- Associated Press - Thursday, November 11, 2010

NEW YORK (AP) - He was a small man who dreamed big, hit the highest heights and failed like few others.

Dino De Laurentiis was born to be a movie producer.

The Academy Award-winning legend of the Italian New Wave and producer of “Serpico” and “Barbarella” who helped revolutionize the way movies are bankrolled and helped personify the no-limits life of a cinematic king, died Wednesday night at the age of 91 in Beverly Hills.

His dozens of credits included the art-house classics “La Strada” and “Nights of Cabiria,” the cult favorite “Blue Velvet,” the Hollywood epics “War and Peace” and “The Bible,” and such mainstream hits as “Three Days of the Condor.” He backed horror films (“Halloween 2”), police drama (“Serpico”) and the most far-out science fiction fused with sex and sexuality (“Barbarella”).

And when he bombed, he really bombed: “Dune,” about which director David Lynch complained he was denied creative control; the Madonna vehicle “Body of Evidence”; the 1976 remake of “King, Kong,” which nearly finished off the career of Jessica Lange before it really started.

Not all his movies had big budgets, but De Laurentiis didn’t think a film was real without real money. “Night of Earth” director Jim Jarmusch has spoken of meeting with the producer at his office, where De Laurentiis’ desk was big as Jarmusch’s apartment. He spoke to Jarmusch about the director’s low-cost productions.

“He asked me, ‘Why do you make amateur films instead of professional ones?’” Jarmusch once recalled. “I asked what made a film amateur or professional. He said any film that costs more than $5 million is professional.”

De Laurentiis was one of the first producers to understand the box-office potential of foreign audiences, and helped invent international co-productions, raising money by pre-selling distribution rights outside North America.

He was tiny, but tough, a veritable Napoleon on the set and utterly tireless. “Such a little lion,” was how his second wife, producer Martha De Laurentiis, put it when he turned 80.

Throughout his career, he alternated lavish, big-budget productions with less commercial films by directors such as Robert Altman, Ingmar Bergman and Lynch, and he often packaged the blockbusters with art films to secure distribution for the smaller films.

“The extraordinary thing that Dino taught all of us is the true figure of the independent producer,” De Laurentiis’ nephew, Aurelio De Laurentiis, a noted Italian film producer, said Thursday. “He always behaved in the U.S. as a major studio, even though he was a one-man show.”
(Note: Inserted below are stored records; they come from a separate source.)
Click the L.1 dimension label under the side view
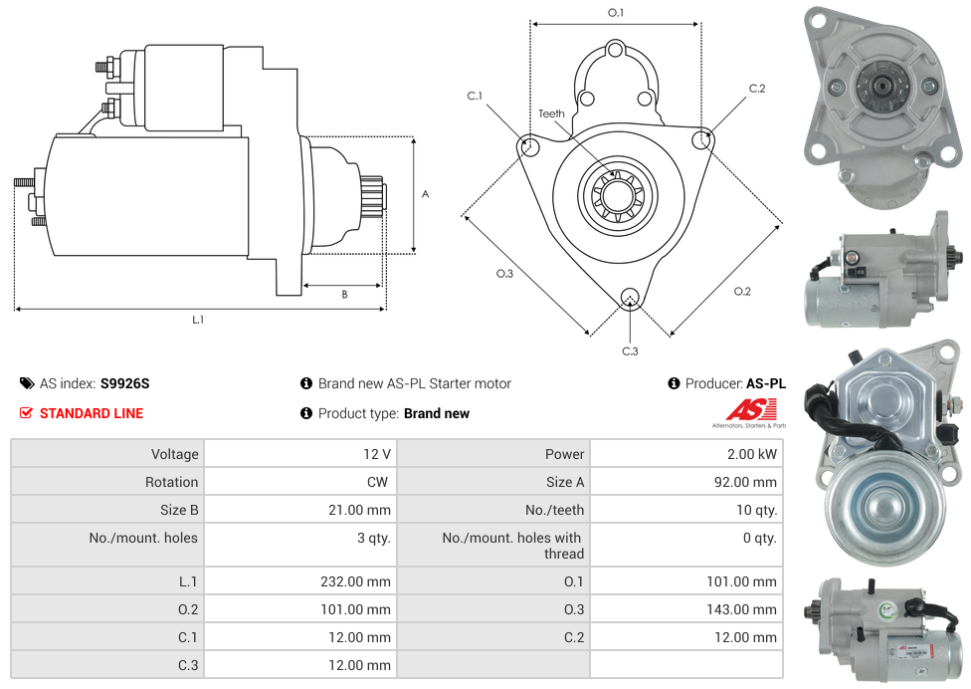pyautogui.click(x=198, y=320)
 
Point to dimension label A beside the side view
pyautogui.click(x=425, y=194)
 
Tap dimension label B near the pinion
pyautogui.click(x=344, y=295)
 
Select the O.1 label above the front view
pyautogui.click(x=616, y=13)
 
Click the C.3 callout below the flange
pyautogui.click(x=630, y=350)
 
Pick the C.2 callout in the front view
pyautogui.click(x=757, y=89)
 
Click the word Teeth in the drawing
pyautogui.click(x=551, y=114)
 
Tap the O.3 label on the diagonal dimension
pyautogui.click(x=504, y=274)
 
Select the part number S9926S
pyautogui.click(x=124, y=383)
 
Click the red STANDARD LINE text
pyautogui.click(x=91, y=413)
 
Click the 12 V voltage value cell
pyautogui.click(x=376, y=454)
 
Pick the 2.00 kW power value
pyautogui.click(x=752, y=454)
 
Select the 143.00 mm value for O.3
pyautogui.click(x=741, y=609)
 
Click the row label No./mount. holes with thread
pyautogui.click(x=512, y=546)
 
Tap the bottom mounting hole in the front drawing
pyautogui.click(x=629, y=297)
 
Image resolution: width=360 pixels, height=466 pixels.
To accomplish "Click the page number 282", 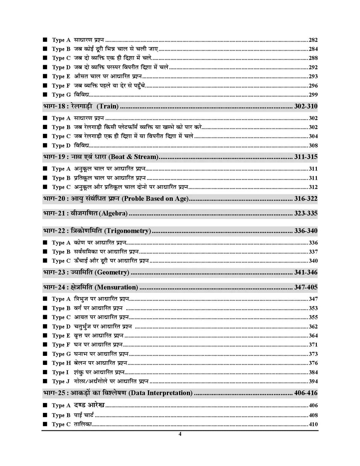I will tap(313, 40).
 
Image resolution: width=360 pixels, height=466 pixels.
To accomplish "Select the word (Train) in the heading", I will tap(108, 106).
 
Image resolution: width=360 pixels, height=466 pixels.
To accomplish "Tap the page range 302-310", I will tap(306, 106).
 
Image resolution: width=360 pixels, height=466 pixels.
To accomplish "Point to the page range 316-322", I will tap(306, 199).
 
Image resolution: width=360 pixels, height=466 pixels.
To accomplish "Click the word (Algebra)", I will tap(114, 213).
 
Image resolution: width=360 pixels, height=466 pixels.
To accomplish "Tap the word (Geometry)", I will tap(112, 272).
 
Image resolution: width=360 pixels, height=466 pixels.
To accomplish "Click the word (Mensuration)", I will tap(116, 287).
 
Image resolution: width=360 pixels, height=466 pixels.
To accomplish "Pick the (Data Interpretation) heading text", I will tap(160, 393).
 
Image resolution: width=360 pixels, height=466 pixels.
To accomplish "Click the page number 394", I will tap(313, 381).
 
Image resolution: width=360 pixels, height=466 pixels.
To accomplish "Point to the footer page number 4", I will tap(180, 434).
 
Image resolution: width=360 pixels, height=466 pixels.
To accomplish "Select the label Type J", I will tap(61, 381).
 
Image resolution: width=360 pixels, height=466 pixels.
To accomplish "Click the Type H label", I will tap(61, 363).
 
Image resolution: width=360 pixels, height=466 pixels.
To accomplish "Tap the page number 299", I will tap(313, 95).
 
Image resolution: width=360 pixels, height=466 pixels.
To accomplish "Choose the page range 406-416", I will tap(306, 393).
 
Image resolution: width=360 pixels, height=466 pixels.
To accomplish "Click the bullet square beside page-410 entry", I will tap(45, 424).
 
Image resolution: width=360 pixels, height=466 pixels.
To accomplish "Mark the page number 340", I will tap(313, 261).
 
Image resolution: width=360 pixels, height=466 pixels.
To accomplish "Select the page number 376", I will tap(313, 363).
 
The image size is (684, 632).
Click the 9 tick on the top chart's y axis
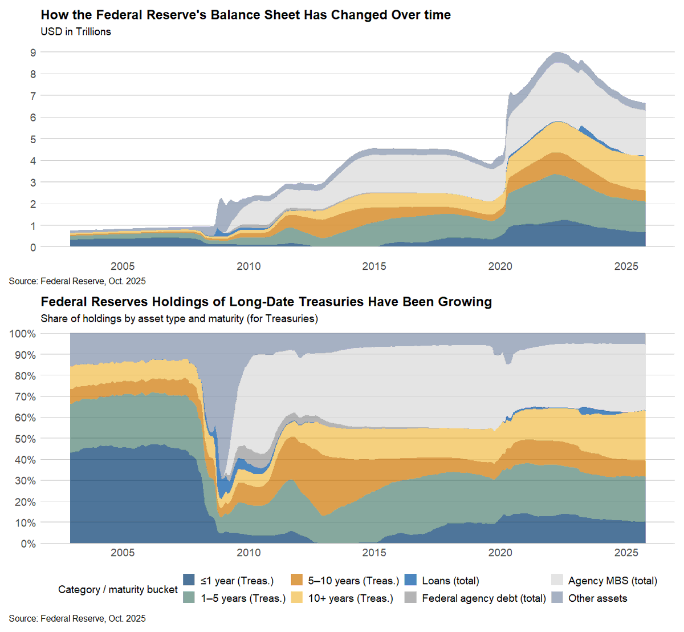tap(33, 52)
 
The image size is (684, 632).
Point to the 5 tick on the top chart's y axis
tap(33, 139)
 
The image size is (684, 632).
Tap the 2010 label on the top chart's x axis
tap(249, 266)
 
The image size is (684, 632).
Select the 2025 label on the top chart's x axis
tap(626, 266)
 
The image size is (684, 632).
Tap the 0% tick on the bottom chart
tap(28, 544)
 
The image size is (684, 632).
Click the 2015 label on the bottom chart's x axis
tap(374, 553)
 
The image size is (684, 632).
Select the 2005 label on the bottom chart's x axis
tap(123, 553)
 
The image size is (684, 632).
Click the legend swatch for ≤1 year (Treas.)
tap(189, 581)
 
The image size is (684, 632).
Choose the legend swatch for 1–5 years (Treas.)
tap(189, 598)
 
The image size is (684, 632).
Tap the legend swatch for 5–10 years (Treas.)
tap(296, 581)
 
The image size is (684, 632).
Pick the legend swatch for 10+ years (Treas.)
tap(296, 598)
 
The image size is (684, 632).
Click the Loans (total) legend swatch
tap(410, 581)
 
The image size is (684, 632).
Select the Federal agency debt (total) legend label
tap(484, 598)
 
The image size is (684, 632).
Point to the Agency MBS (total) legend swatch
tap(557, 581)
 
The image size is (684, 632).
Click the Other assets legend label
tap(597, 598)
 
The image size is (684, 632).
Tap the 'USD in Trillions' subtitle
tap(76, 32)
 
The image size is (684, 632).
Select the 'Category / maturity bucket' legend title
tap(118, 590)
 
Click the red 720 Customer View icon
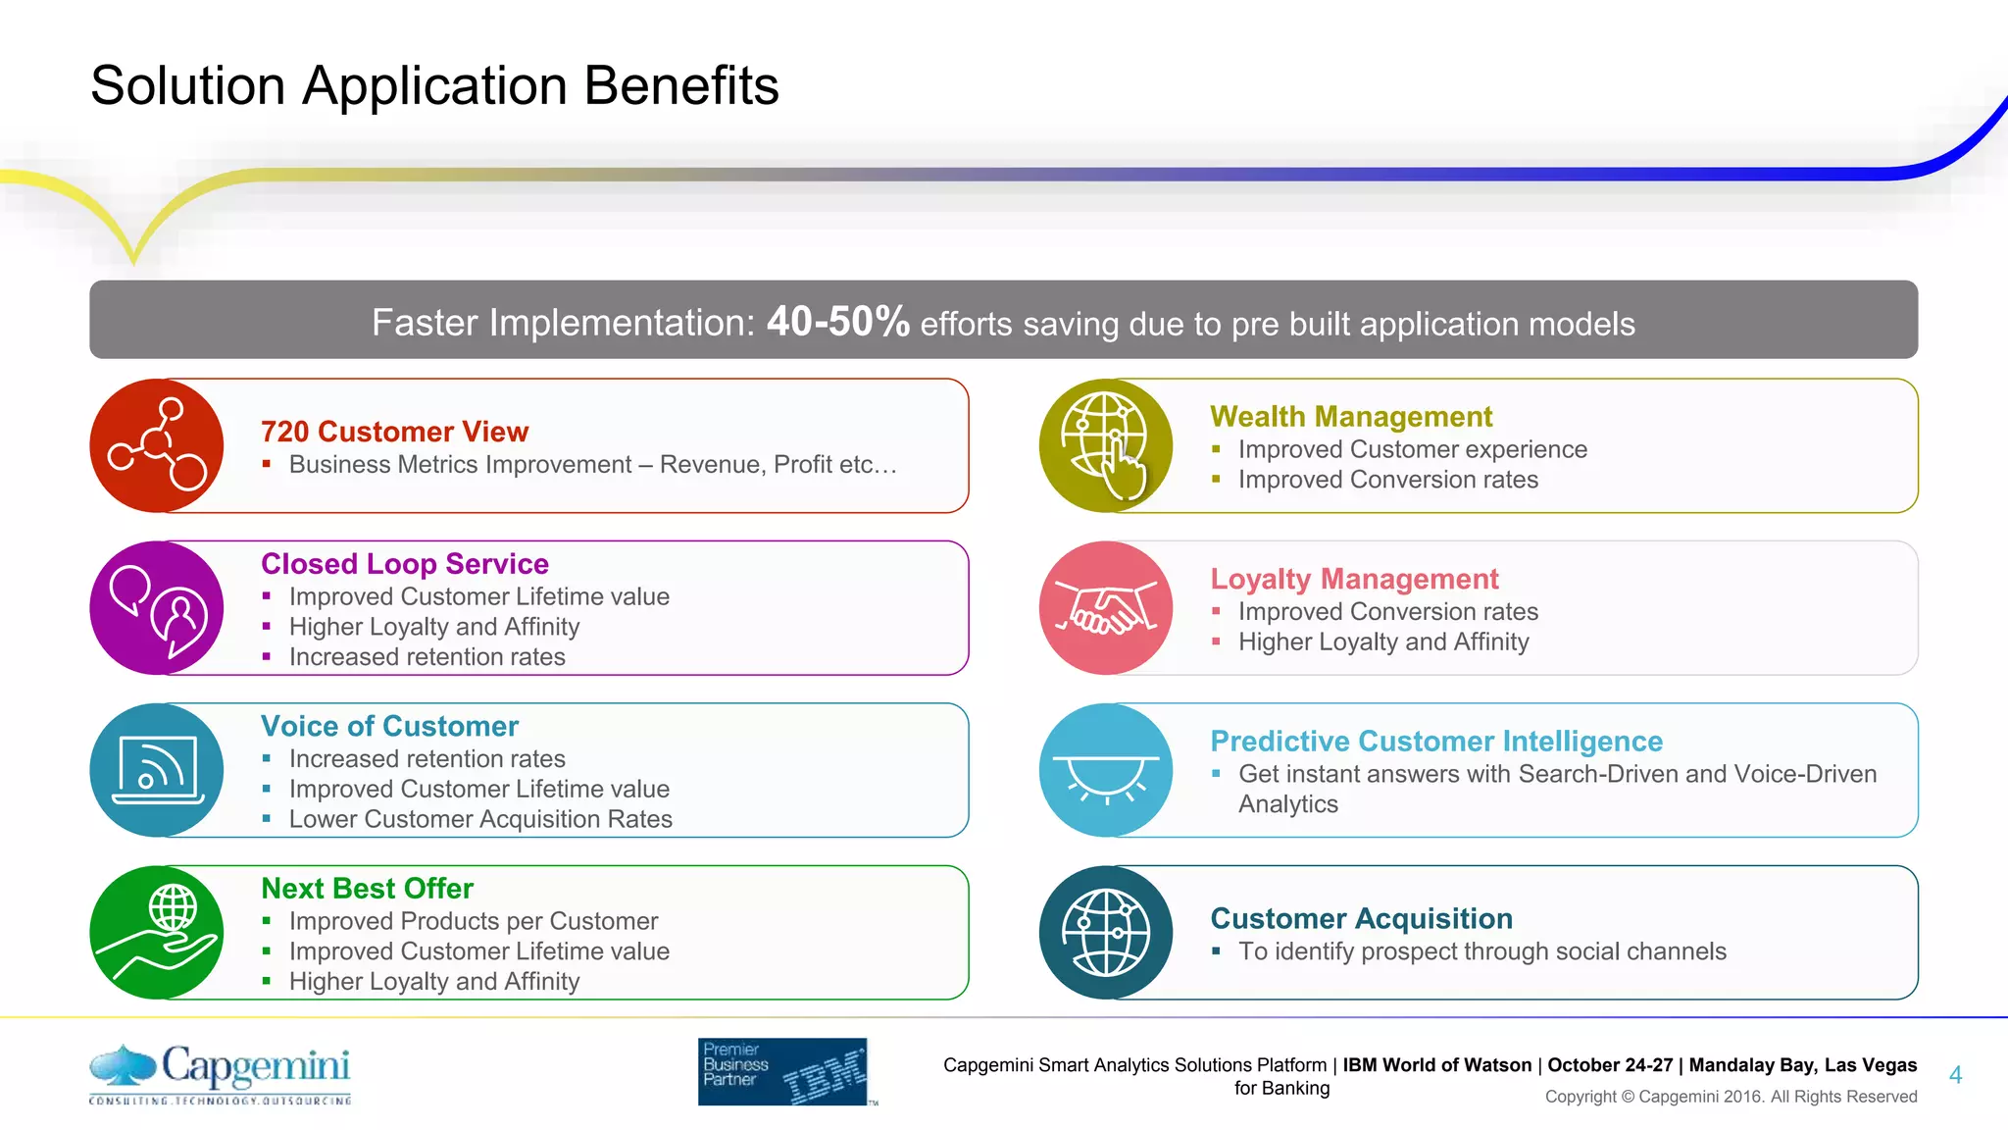coord(157,445)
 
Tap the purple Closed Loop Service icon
coord(157,608)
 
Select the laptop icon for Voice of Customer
coord(157,770)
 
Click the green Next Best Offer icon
coord(157,932)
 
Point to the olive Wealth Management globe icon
coord(1106,445)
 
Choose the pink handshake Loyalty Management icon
coord(1106,608)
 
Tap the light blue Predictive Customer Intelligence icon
coord(1106,770)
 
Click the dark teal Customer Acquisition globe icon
coord(1106,932)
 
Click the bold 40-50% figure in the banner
coord(838,321)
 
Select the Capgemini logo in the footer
coord(221,1072)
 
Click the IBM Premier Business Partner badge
coord(783,1071)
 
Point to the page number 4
coord(1955,1075)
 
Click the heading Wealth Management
coord(1351,417)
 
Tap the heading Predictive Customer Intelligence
coord(1436,742)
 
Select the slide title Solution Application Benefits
coord(434,85)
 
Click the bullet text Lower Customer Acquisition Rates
coord(480,819)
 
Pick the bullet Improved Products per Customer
coord(474,921)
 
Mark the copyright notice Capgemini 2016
coord(1731,1097)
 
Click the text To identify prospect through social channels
coord(1481,951)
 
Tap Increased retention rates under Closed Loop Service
coord(427,657)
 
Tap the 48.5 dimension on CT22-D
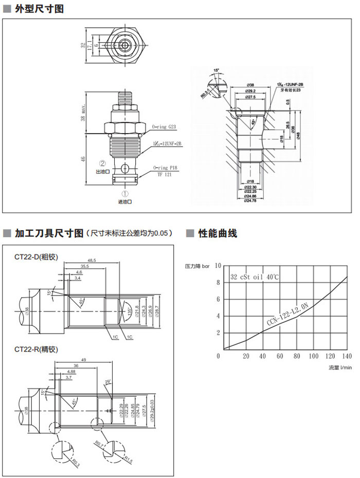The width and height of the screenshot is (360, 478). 92,261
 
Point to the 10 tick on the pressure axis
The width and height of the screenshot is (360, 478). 218,265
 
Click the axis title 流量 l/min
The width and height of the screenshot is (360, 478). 340,367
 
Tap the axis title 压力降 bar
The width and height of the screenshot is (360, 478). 197,266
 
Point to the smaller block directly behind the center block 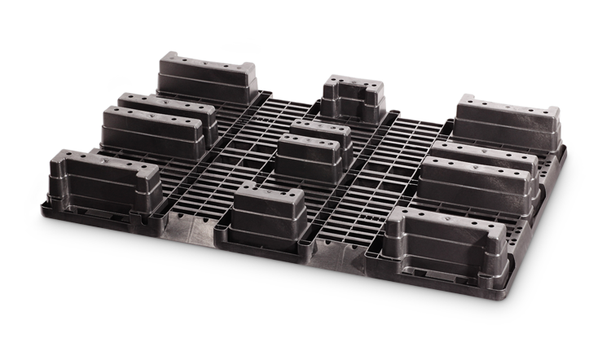(322, 132)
“He was my biggest champion in life and a constant source for wisdom and advice. I will miss him dearly,” granddaughter Giada De Laurentiis, a star chef and host on Food Network, said.

Raised outside of Naples and one of six children born into the family’s pasta-making business, De Laurentiis quickly realized that his destiny was in moviemaking.

He was central to the rise of Italy’s film industry, which in the 1950s rose to international prominence as the Italian New Wave.

De Laurentiis’ initial success began after World War II, starting with “Bitter Rice,” in 1948, which launched the career of his first wife, Silvana Mangano.